Adding Rules (ACEs) to an IPv4-Based ACL
To add rules (ACEs) to an IPv4-based ACL:
- Click Access Control > IPv4 Based ACE. The IPv4 Based ACE page opens.
- Select an ACL, and click Go. All currently-defined IP ACEs for the selected ACL are displayed.
- Click Add. The Add IPv4 Based ACE page opens.
- Enter the parameters.
- ACL Name--Displays the name of the ACL.
- Priority--Enter the priority. ACEs with higher priority are processed first.
- Action--Select the action assigned to the packet matching the ACE. The options are as follows:
- Protocol--Select to create an ACE based on a specific protocol or protocol ID. Select Any (IPv4) to accept all IP protocols. Otherwise select one of the following protocols from the drop-down list:
- ICMP--Internet Control Message Protocol
- IGMP--Internet Group Management Protocol
- IP in IP--IP in IP encapsulation
- TCP--Transmission Control Protocol
- EGP--Exterior Gateway Protocol
- IGP--Interior Gateway Protocol
- UDP--User Datagram Protocol
- HMP--Host Mapping Protocol
- RDP--Reliable Datagram Protocol.
- IDPR--Inter-Domain Policy Routing Protocol
- IPV6--IPv6 over IPv4 tunneling
- IPV6:ROUT--Matches packets belonging to the IPv6 over IPv4 route through a gateway
- IPV6:FRAG--Matches packets belonging to the IPv6 over IPv4 Fragment Header
- IDRP--Inter-Domain Routing Protocol
- RSVP--ReSerVation Protocol
- AH--Authentication Header
- IPV6:ICMP--Internet Control Message Protocol
- EIGRP--Enhanced Interior Gateway Routing Protocol
- OSPF--Open Shortest Path First
- IPIP--IP in IP
- PIM--Protocol Independent Multicast
- L2TP--Layer 2 Tunneling Protocol
- ISIS--IGP-specific protocol
- Protocol ID to Match--Instead of selecting the name, enter the protocol ID.
- Source IP Address--Select Any if all source address are acceptable or User defined to enter a source address or range of source addresses.
- Source IP Address Value--Enter the IP address to which the source IP address will be matched.
- Source IP Wildcard Mask--Enter the mask to define a range of IP addresses. Note that this mask is different than in other uses, such as subnet mask. Here, setting a bit as 1 indicates don't care and 0 indicates to mask that value.
- Destination IP Address--Select Any if all destination address are acceptable or User defined to enter a destination address or range of destination addresses.
- Destination IP Address Value--Enter the IP address to which the destination IP address will be matched.
- Destination IP Wildcard Mask--Enter the mask to define a range of IP addresses.
- Source Port--Select one of the following:
- Any--Match to all source ports.
- Single--Enter a single TCP/UDP source port to which packets are matched. This field is active only if 800/6-TCP or 800/17-UDP is selected in the Select from List drop-down menu.

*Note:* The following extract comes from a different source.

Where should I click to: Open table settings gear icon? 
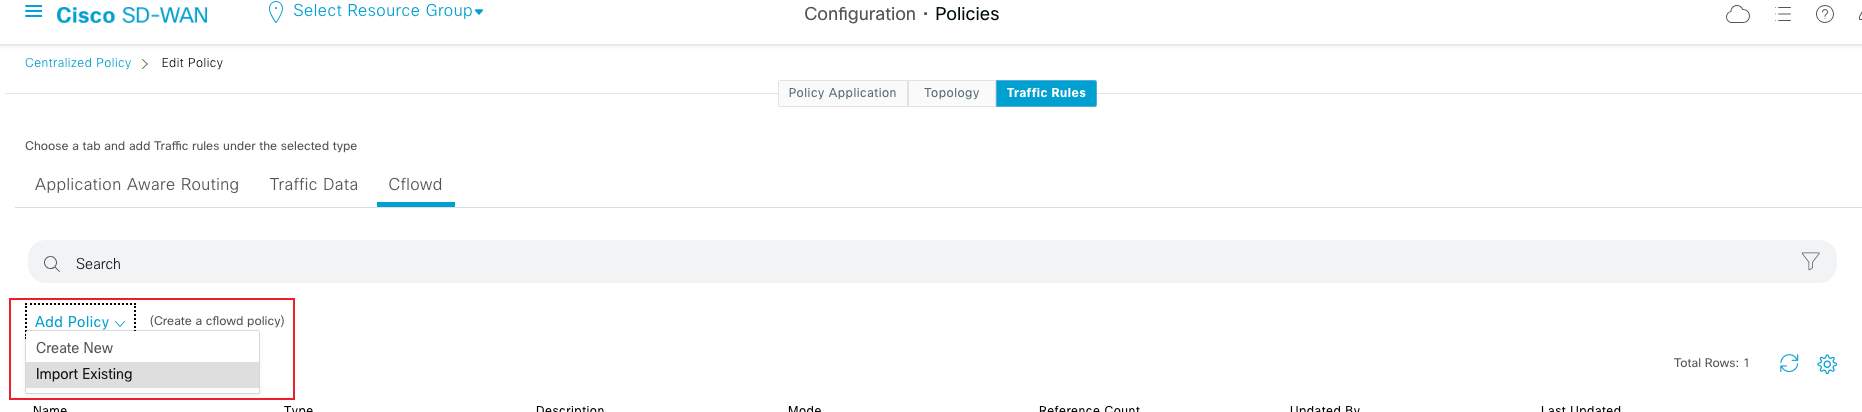1827,364
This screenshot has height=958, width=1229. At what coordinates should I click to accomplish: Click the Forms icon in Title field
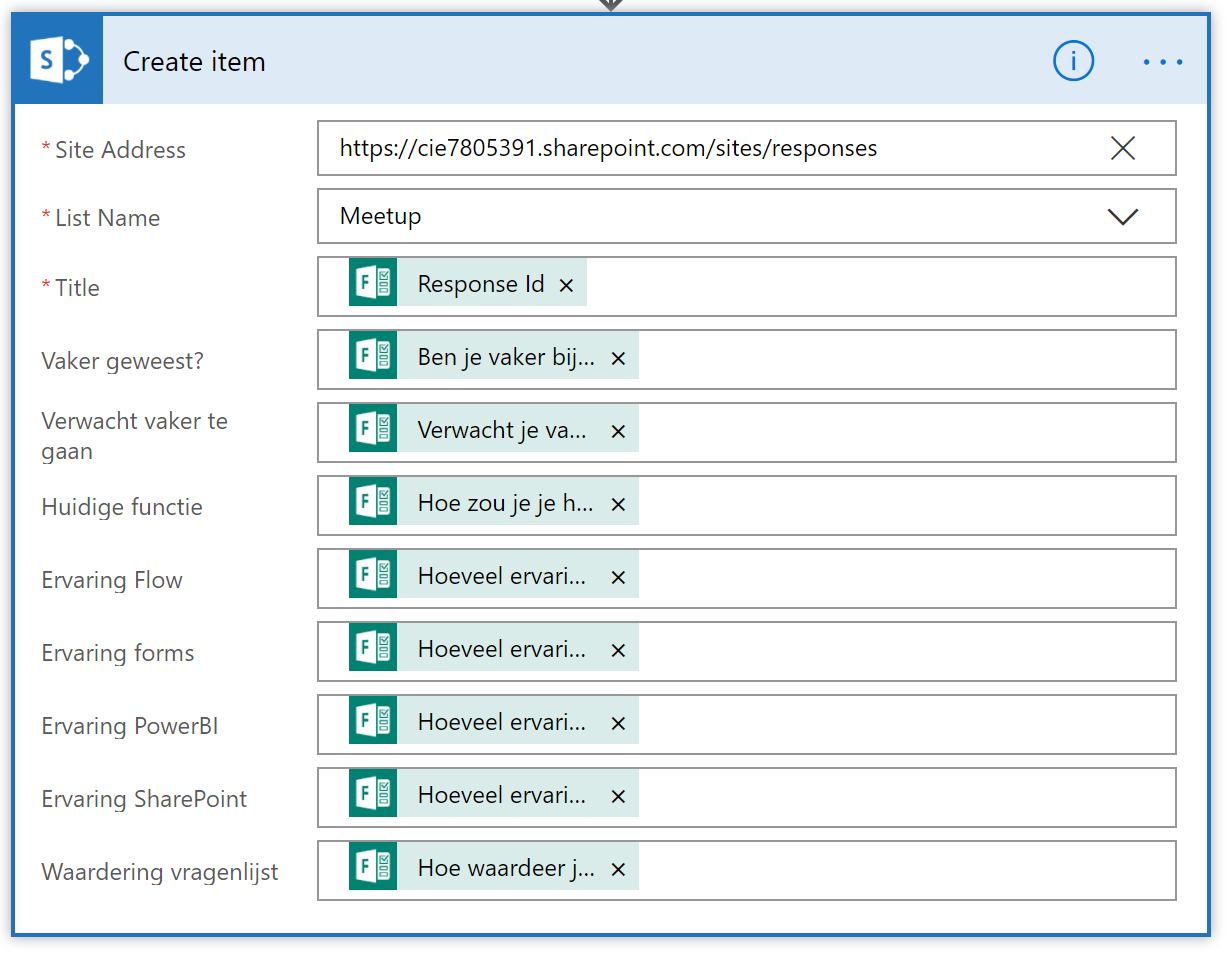[x=373, y=283]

- Range--Select a range of TCP/UDP source ports to which the packet is matched. There are eight different port ranges that can be configured (shared between source and destination ports). TCP and UDP protocols each have eight port ranges.
- Destination Port--Select one of the available values that are the same as for the Source Port field described above.
NOTE You must specify the IP protocol for the ACE before you can enter the source and/or destination port.
- TCP Flags--Select one or more TCP flags with which to filter packets. Filtered packets are either forwarded or dropped. Filtering packets by TCP flags increases packet control, which increases network security.
- Type of Service--The service type of the IP packet.
- Any--Any service type
- DSCP to Match--Differentiated Serves Code Point (DSCP) to match
- IP Precedence to Match--IP precedence is a model of TOS (type of service) that the network uses to help provide the appropriate QoS commitments. This model uses the 3 most significant bits of the service type byte in the IP header, as described in RFC 791 and RFC 1349.
- ICMP--If the IP protocol of the ACL is ICMP, select the ICMP message type used for filtering purposes. Either select the message type by name or enter the message type number:
- ICMP Code--The ICMP messages can have a code field that indicates how to handle the message. Select one of the following options to configure whether to filter on this code:
- IGMP--If the ACL is based on IGMP, select the IGMP message type to be used for filtering purposes. Either select the message type by name or enter the message type number:
- Click Apply. The IPv4-based ACE is defined, and the Running Configuration file is updated.